Within the material below, how many lines carry the word "this"? Only that number is wanted.

┌─ DATA LISTING

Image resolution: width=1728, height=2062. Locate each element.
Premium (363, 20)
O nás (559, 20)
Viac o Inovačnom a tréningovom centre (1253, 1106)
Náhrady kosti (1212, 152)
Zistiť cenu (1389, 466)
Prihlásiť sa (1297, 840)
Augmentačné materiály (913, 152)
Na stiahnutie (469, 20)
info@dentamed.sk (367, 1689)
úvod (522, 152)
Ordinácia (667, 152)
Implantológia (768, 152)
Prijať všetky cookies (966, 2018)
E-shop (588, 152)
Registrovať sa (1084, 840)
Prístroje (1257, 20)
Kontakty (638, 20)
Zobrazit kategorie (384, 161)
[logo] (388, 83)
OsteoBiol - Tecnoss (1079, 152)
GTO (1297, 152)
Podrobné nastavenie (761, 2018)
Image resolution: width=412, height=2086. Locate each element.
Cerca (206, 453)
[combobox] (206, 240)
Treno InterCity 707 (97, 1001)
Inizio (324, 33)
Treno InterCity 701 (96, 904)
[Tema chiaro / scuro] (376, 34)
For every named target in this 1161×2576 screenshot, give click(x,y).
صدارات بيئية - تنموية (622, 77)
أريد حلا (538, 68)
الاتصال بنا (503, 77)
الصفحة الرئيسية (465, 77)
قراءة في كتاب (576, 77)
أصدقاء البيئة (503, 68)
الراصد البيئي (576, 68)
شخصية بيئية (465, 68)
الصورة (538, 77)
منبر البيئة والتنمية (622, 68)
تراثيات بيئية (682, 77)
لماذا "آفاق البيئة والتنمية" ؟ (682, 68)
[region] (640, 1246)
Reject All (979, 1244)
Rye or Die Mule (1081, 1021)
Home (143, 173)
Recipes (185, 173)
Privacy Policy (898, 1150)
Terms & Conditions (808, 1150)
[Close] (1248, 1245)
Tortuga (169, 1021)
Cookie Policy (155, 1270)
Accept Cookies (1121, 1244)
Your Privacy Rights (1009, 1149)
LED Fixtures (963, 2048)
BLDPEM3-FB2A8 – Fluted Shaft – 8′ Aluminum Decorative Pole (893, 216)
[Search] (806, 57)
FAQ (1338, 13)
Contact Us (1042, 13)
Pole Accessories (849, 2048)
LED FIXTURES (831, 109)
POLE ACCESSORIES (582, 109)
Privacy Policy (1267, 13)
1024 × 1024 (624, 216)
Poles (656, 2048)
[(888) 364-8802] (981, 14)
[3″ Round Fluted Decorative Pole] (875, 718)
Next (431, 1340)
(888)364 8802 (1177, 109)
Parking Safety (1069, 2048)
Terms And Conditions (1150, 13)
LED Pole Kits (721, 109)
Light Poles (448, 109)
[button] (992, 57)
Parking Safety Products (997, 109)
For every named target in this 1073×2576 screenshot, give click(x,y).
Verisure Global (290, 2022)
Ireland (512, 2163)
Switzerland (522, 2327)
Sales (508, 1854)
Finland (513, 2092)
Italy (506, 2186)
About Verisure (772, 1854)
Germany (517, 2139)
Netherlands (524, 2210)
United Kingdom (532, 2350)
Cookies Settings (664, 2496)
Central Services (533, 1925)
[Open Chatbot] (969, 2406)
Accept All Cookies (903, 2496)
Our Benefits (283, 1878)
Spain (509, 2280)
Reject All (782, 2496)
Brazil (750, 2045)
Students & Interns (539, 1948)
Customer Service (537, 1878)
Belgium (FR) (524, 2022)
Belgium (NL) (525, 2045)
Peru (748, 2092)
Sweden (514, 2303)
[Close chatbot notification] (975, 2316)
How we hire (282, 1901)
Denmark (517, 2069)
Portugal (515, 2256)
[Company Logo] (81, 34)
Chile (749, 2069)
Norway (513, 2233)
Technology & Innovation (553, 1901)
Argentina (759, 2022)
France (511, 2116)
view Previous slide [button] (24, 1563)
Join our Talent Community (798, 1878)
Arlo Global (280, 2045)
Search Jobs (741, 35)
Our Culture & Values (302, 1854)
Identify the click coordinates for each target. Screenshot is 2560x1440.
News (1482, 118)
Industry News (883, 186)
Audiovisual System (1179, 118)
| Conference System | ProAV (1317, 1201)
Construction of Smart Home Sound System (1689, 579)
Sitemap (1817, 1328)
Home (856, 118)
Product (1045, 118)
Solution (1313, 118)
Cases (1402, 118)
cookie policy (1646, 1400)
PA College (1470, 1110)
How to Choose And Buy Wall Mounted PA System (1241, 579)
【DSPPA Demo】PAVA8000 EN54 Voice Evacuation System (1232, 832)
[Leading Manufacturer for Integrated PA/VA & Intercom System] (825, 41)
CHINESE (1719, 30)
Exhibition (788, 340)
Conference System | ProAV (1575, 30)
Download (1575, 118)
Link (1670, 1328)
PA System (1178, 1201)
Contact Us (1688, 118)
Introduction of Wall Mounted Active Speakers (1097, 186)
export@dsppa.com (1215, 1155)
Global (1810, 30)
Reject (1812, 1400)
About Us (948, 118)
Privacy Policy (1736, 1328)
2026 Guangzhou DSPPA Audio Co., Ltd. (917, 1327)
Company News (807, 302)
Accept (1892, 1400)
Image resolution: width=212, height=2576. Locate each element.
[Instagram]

└─

ANSWER
2